Memo Acevedo is a drummer from Colombia who performs Latin/Brazilian jazz.

==Career==
Born Guillermo 'Memo' Acevedo in Santa Fe de Bogotá, Colombia, he became as a young man a successful musician drumming for the pioneer Rock band 'The Flippers'(three years). Wanting to pursue further horizons he moved to Madrid, Spain where he lived for three years recording Blues/Rock and Pop with bands such as The Pekenikes(Spain);. Mexico became Acevedo's new playground for two years. By the mid-1970s, he moved to Toronto where we would remain for approximately two decades.

Starting in 1977 and continuing for almost twenty years, Acevedo led the Latin Jazz/Salsa band 'Banda Brava'. During this period, he also led Memo Acevedo and the Jazz Cartel. In 1986 joined the Humber College Percussion Faculty where he Founded and directed the first (in Canada) Cuban-Brazilian Jazz Ensemble, and taught private lessons on drum set & percussion for 10 years. Acevedo is included in the Canadian 'Who's Who'.

Most of Acevedo's recordings have been as a sideman. The exception is his self-produced 1993 album Building Bridges (Concord, 1993) which included guest performances by Tito Puente, Gonzalo Rubalcaba, Dave Valentin. He has worked with Bruce Cockburn, Irakere, Mark Murphy, Stephen Stills, Tom Scott, Gregory Hines, Frankie Valli and performed in The Lion King musical. He has also worked with The Propellerheads, Hilton Ruiz, Jackie and Roy, Toshiko Akiyoshi, Louie Bellson, Cachao, Joe Cuba and Vikki Carr among many.

In 1996 he moved to New York City where he was a professor at New York University (14 years), Drummers Collective (16 years), held numerous Clinics, workshops and performed as a free-lance musician beside leading his 10 piece band, Manhattan Bridges Orchestra, MBO.

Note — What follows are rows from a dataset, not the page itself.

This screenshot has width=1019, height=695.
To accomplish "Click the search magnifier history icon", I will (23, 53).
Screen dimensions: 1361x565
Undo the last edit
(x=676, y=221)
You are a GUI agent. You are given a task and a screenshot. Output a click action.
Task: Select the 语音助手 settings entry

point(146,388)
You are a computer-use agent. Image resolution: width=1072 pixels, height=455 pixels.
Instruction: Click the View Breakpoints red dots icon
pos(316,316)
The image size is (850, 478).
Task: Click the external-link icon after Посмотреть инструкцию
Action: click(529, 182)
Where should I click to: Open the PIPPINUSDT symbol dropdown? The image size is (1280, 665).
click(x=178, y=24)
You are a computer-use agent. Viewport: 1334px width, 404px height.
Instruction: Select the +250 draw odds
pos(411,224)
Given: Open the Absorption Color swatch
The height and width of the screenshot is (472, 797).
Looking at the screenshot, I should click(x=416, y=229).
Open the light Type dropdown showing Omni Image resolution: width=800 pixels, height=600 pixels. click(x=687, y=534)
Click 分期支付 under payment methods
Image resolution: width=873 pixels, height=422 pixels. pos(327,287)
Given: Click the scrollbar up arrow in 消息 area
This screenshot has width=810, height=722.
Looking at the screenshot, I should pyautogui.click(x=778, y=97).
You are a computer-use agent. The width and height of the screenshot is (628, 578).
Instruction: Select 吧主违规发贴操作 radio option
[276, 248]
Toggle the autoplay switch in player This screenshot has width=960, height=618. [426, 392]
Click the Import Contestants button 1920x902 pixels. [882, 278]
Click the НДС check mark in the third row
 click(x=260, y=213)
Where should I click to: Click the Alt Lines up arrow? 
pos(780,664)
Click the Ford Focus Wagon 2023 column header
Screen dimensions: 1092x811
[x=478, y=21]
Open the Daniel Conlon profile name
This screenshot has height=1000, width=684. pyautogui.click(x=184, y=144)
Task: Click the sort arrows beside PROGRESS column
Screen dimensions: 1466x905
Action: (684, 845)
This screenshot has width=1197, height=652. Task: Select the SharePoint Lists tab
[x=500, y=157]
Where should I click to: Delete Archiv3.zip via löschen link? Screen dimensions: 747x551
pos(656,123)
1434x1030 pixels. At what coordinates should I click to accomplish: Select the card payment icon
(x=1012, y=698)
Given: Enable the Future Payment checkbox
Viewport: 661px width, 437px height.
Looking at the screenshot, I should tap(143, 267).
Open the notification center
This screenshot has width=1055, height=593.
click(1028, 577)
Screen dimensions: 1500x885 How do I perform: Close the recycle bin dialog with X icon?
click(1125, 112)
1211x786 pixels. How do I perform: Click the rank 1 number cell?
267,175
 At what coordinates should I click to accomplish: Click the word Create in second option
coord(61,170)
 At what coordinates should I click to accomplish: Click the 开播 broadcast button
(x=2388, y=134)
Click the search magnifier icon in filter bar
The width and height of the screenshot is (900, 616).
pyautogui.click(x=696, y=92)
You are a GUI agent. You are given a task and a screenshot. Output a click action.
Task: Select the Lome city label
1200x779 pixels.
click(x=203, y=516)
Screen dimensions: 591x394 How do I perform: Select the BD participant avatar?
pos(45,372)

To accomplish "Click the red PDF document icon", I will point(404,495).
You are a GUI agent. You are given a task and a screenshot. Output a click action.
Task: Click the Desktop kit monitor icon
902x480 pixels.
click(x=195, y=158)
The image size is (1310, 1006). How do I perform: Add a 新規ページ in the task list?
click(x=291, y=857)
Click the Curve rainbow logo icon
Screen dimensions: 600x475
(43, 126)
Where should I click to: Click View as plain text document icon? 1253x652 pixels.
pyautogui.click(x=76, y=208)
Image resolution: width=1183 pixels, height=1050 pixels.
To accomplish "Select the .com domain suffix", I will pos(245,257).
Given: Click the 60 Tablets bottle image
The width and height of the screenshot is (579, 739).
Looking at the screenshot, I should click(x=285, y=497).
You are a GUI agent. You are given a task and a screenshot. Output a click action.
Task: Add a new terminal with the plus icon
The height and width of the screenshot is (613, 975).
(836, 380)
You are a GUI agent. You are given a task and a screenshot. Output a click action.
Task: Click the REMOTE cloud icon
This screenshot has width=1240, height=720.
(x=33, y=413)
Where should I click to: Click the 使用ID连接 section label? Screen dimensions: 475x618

He's been awarded the Percussive Arts Society President's Industry Award in 2011., the Montreal Drum Festival 'Lifetime Achievement' award, a JUNO award, (equivalent to the Grammy), two Jazz Report Magazine awards as 'best percussionist' 1994 and 1995, K0SA Music 'Lifetime achievement' award, the 'Gitana Tropical' Recognition award from Cuba's Ministry of Culture, The AD's National Award for best TV commercial, Rubbermaid's 'Unbeatable' (Composer/performer) and NYC's Lehman College Jazz Festival's 'Distinguish Artist' award.

Acevedo performed as guest faculty at the Yakima Valley Community College Latin Music Festival for nine years, and K0SA Percussion Camp for 13 years. He is a featured artist on the K0SA DVD (Hudson Music)'Lessons with the Masters'. He's the co-author of Drummers Collective book 'Afro-Caribbean & Brazilian Rhythms for the Drums'. He also created & designed his own drum stick 'Revolution', manufactured and promoted by the Promark stick company, and previously Regal Tip.